Khuder Shur, marchand de fruits à Tyr

à franceinfo

Plus aucun voyageur pour photographier les monolithes de granit datant de l'époque romaine, presque plus personne pour prendre des selfies devant les blocs de calcaire. Face à la mer, la rue Hafez el Hasad, bordée de restaurants et de cafés, reste vide.

Une économie au point mort

Depuis les massacres commis par le Hamas le 7 octobre, l'hôtel Dar Camelia a enregistré des annulations, "des vacanciers ne voulaient plus venir". Joseph Raffoul, le propriétaire d'une boutique de souvenirs, passe ses mains dans ses cheveux, en signe de désespoir :

"Devinez combien j'ai vu de touristes depuis octobre ? Un seul ! Il n'y a plus personne."

Joseph Raffoul, commerçant

à franceinfo

"Normalement, à cette heure-là, la boutique est pleine. Des Américains, des Européens... J'ouvre pour passer le temps, mais je m'ennuie. Depuis ce matin, je n'ai vu personne. Je ne sais pas combien de temps je peux tenir encore comme ça." Une ombre passe devant la vitrine, Joseph Raffoul se lève de son siège.
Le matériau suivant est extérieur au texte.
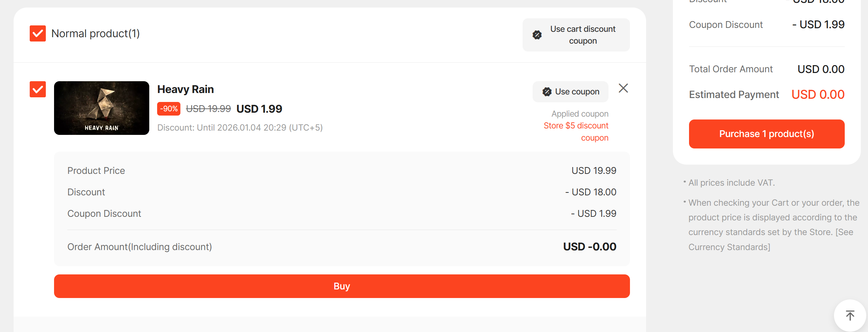Deselect the Heavy Rain item checkbox
Viewport: 868px width, 332px height.
[x=38, y=89]
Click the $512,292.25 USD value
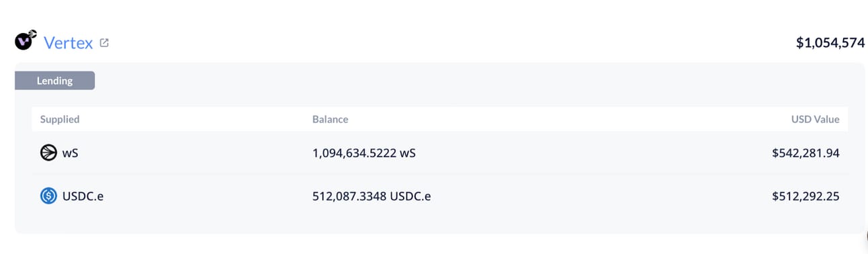 tap(806, 196)
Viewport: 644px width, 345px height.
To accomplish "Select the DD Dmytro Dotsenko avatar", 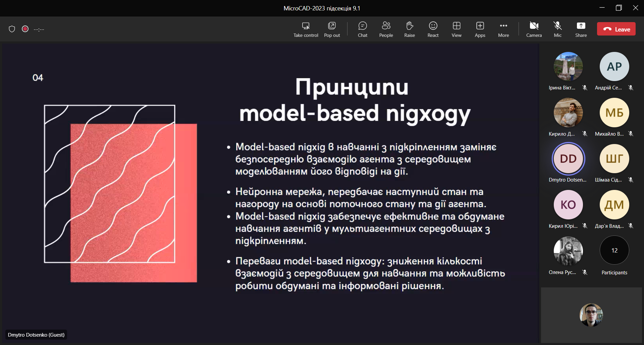I will pyautogui.click(x=568, y=159).
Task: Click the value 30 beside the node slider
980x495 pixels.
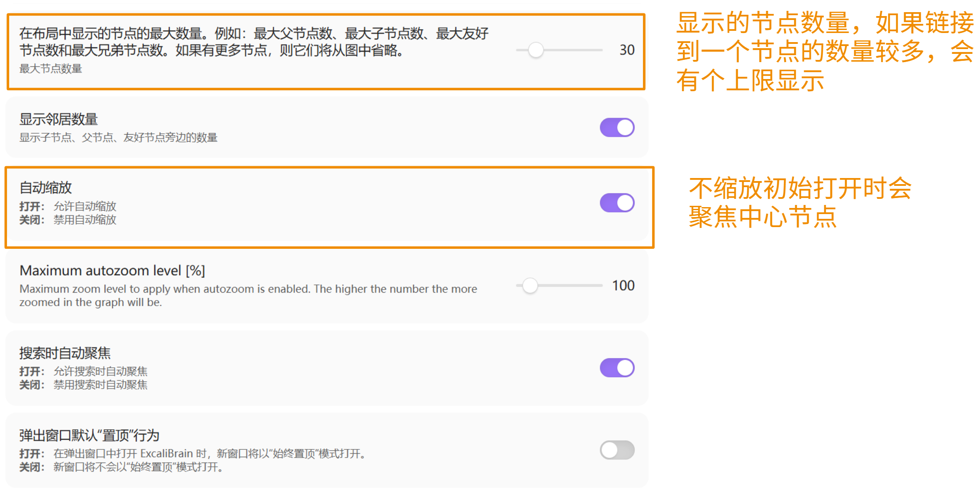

Fausse alerte, ce sont des voisins.

Le pêcheur Hassan Ibrahim répare ses filets avant de reprendre la mer depuis le port de Tyr (Liban), le 11 janvier 2024. (RAPHAEL GODET / FRANCEINFO)
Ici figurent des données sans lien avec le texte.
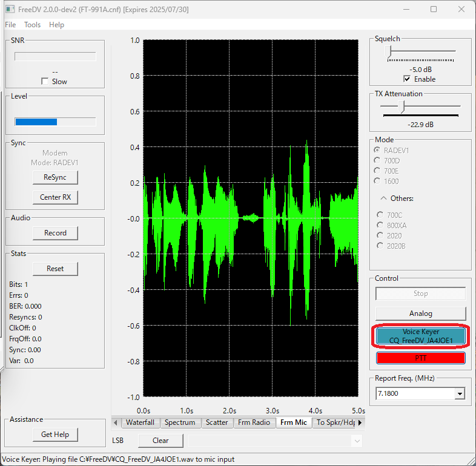The width and height of the screenshot is (476, 466).
Task: Click the Record audio button
Action: click(55, 233)
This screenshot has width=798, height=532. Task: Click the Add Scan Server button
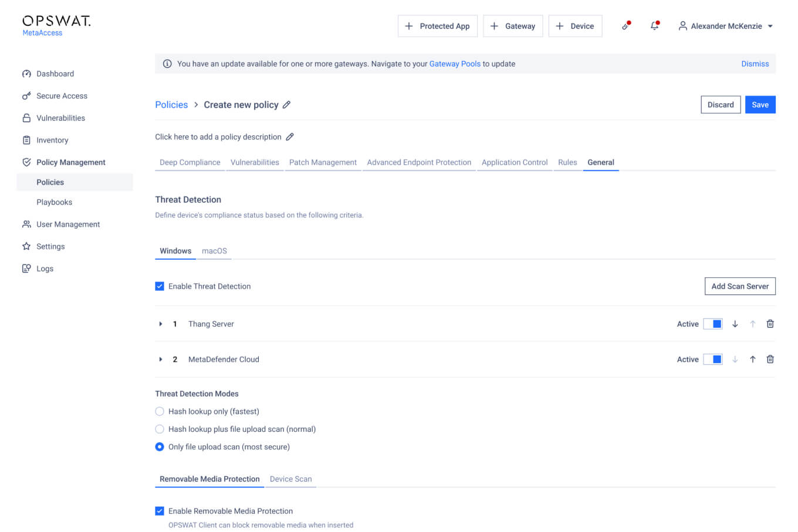[x=739, y=286]
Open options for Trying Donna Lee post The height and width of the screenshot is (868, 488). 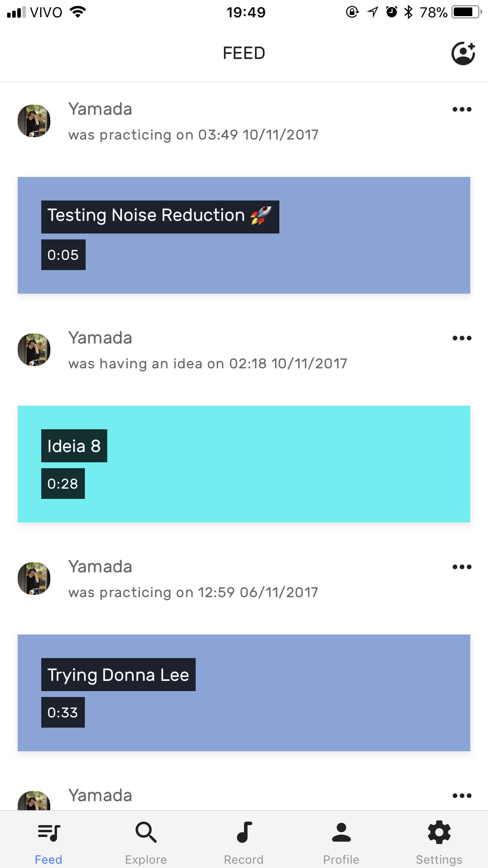click(462, 567)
Depuis quatre ans, la crise financière – la pire de l'histoire du pays – a laissé des traces. "Le budget annuel de l'agglomération de Tyr est passé de 3 millions de dollars par an à 30 000 aujourd'hui. Economiquement, on n'en peut déjà plus. Alors une nouvelle guerre... Ce serait la fin", souffle Hassan Dbouk.

Le traumatisme de la guerre

C'est que le conflit de l'été 2006, déjà contre le voisin hébreu, continue de hanter les esprits des Tyrénéens. Chacun ici sait ce qu'il faisait entre le 12 juillet et le 14 août de cette année-là. Khuder Shur était "barricadé" chez lui, "à attendre que ça passe". "En 33 jours, on avait dû prendre en charge 800 personnes", affirme le directeur de l'hôpital gouvernemental local. "J'avais moi-même été blessé alors que je m'étais porté volontaire pour travailler dans une ambulance en tant qu'infirmier", témoigne, encore ému, celui qui se fait appeler "Monsieur Ali". A l'époque, l'armée israélienne avait ciblé plusieurs cellules du Hezbollah dans la ville.

Ces dix-sept dernières années ont offert au sud du Liban sa plus longue période de paix depuis un demi-siècle. Mais pour combien de temps ? Le maire ne cache pas qu'il redoute les prochaines semaines.

"J'ai 66 ans et depuis que je suis petit, je vis avec la menace que ça recommence."

Hassan Dbouk, maire de Tyr

à franceinfo

"C'est comme ça, c'est en nous, dans notre histoire commune. La guerre civile, la guerre en 2006... poursuit l'élu. Je ne sais pas ce que veut Israël. Une guerre locale ? Régionale ? Mondiale ? Ici, personne ne veut revivre la guerre, mais tout le monde a peur qu'elle resurgisse". 

La ville de Tyr, dans le sud du Liban, vue depuis la base militaire de la Finul, le 13 janvier 2024. (RAPHAEL GODET / FRANCEINFO)

"Au cas où", le ministère libanais de la Santé a commencé à diffuser sur les réseaux sociaux des messages pour indiquer la bonne conduite à tenir "en cas d'explosion à proximité". Sur les dessins, il est conseillé de "se déplacer immédiatement vers un endroit sûr, de préférence une zone souterraine ou une structure renforcée" et de "se protéger des débris volants potentiels en restant éloigné des fenêtres et du verre". Le maire de Tyr réfléchit à les afficher dans certains lieux publics.